Dataset items
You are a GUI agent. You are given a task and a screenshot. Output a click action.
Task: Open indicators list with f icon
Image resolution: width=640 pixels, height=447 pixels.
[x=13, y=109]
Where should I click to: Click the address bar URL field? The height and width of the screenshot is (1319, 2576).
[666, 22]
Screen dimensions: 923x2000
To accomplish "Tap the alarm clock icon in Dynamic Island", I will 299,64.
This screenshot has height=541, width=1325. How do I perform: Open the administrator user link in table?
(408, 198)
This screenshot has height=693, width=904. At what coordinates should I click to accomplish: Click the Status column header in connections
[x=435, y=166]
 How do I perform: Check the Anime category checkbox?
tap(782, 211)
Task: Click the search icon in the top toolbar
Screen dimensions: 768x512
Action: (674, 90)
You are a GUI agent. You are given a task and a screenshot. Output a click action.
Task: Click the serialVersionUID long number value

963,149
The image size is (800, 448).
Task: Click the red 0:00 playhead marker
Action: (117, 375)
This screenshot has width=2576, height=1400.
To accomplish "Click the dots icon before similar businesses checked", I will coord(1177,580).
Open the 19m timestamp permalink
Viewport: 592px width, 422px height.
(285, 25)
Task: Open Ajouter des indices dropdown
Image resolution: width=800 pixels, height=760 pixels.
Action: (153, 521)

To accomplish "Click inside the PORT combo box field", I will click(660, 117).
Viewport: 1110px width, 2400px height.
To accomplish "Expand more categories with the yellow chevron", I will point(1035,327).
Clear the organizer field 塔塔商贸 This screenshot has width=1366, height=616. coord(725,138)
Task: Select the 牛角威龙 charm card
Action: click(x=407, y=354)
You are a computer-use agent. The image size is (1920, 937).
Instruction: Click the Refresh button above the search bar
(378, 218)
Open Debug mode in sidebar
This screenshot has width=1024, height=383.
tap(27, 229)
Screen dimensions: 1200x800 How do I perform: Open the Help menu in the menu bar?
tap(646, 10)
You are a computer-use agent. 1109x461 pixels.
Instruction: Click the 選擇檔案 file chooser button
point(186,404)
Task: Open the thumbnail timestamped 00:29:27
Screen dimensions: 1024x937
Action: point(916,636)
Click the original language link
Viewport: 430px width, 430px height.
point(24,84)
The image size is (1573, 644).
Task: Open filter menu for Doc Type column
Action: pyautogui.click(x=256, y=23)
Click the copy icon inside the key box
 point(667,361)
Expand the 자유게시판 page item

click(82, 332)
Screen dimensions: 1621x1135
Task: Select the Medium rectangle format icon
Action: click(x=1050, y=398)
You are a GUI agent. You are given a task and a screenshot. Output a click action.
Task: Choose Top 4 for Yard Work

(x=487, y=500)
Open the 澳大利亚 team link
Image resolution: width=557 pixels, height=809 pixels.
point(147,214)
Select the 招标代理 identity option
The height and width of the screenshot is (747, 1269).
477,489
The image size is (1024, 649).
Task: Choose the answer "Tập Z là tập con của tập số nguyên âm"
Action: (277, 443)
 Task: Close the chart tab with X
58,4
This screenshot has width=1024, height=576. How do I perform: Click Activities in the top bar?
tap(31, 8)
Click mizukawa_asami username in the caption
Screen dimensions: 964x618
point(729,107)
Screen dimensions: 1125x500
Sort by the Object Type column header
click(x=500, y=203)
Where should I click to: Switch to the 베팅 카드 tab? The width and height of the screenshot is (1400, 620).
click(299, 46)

• **SET EXERCISE**
Please set down every line of the listing above, word for word and in the same order.

• **THE SOLUTION**
You are a GUI agent. You are given a task and a screenshot. Output a click action.
Task: Open indicators list with f icon
Image resolution: width=640 pixels, height=447 pixels.
[x=13, y=109]
Where should I click to: Click the address bar URL field? The height and width of the screenshot is (1319, 2576).
[666, 22]
Screen dimensions: 923x2000
To accomplish "Tap the alarm clock icon in Dynamic Island", I will 299,64.
This screenshot has height=541, width=1325. How do I perform: Open the administrator user link in table?
(408, 198)
This screenshot has height=693, width=904. At what coordinates should I click to accomplish: Click the Status column header in connections
[x=435, y=166]
 How do I perform: Check the Anime category checkbox?
tap(782, 211)
Task: Click the search icon in the top toolbar
Screen dimensions: 768x512
Action: (674, 90)
You are a GUI agent. You are given a task and a screenshot. Output a click action.
Task: Click the serialVersionUID long number value

963,149
The image size is (800, 448).
Task: Click the red 0:00 playhead marker
Action: (117, 375)
This screenshot has width=2576, height=1400.
To accomplish "Click the dots icon before similar businesses checked", I will coord(1177,580).
Open the 19m timestamp permalink
Viewport: 592px width, 422px height.
(285, 25)
Task: Open Ajouter des indices dropdown
Image resolution: width=800 pixels, height=760 pixels.
Action: (153, 521)

To accomplish "Click inside the PORT combo box field", I will click(660, 117).
Viewport: 1110px width, 2400px height.
To accomplish "Expand more categories with the yellow chevron", I will point(1035,327).
Clear the organizer field 塔塔商贸 This screenshot has width=1366, height=616. coord(725,138)
Task: Select the 牛角威龙 charm card
Action: click(x=407, y=354)
You are a computer-use agent. The image size is (1920, 937).
Instruction: Click the Refresh button above the search bar
(378, 218)
Open Debug mode in sidebar
This screenshot has width=1024, height=383.
tap(27, 229)
Screen dimensions: 1200x800 How do I perform: Open the Help menu in the menu bar?
tap(646, 10)
You are a computer-use agent. 1109x461 pixels.
Instruction: Click the 選擇檔案 file chooser button
point(186,404)
Task: Open the thumbnail timestamped 00:29:27
Screen dimensions: 1024x937
Action: point(916,636)
Click the original language link
Viewport: 430px width, 430px height.
point(24,84)
The image size is (1573, 644).
Task: Open filter menu for Doc Type column
Action: pyautogui.click(x=256, y=23)
Click the copy icon inside the key box
 point(667,361)
Expand the 자유게시판 page item

click(82, 332)
Screen dimensions: 1621x1135
Task: Select the Medium rectangle format icon
Action: click(x=1050, y=398)
You are a GUI agent. You are given a task and a screenshot. Output a click action.
Task: Choose Top 4 for Yard Work

(x=487, y=500)
Open the 澳大利亚 team link
Image resolution: width=557 pixels, height=809 pixels.
point(147,214)
Select the 招标代理 identity option
The height and width of the screenshot is (747, 1269).
477,489
The image size is (1024, 649).
Task: Choose the answer "Tập Z là tập con của tập số nguyên âm"
Action: (277, 443)
 Task: Close the chart tab with X
58,4
This screenshot has width=1024, height=576. How do I perform: Click Activities in the top bar?
tap(31, 8)
Click mizukawa_asami username in the caption
Screen dimensions: 964x618
point(729,107)
Screen dimensions: 1125x500
Sort by the Object Type column header
click(x=500, y=203)
Where should I click to: Switch to the 베팅 카드 tab? The width and height of the screenshot is (1400, 620).
click(299, 46)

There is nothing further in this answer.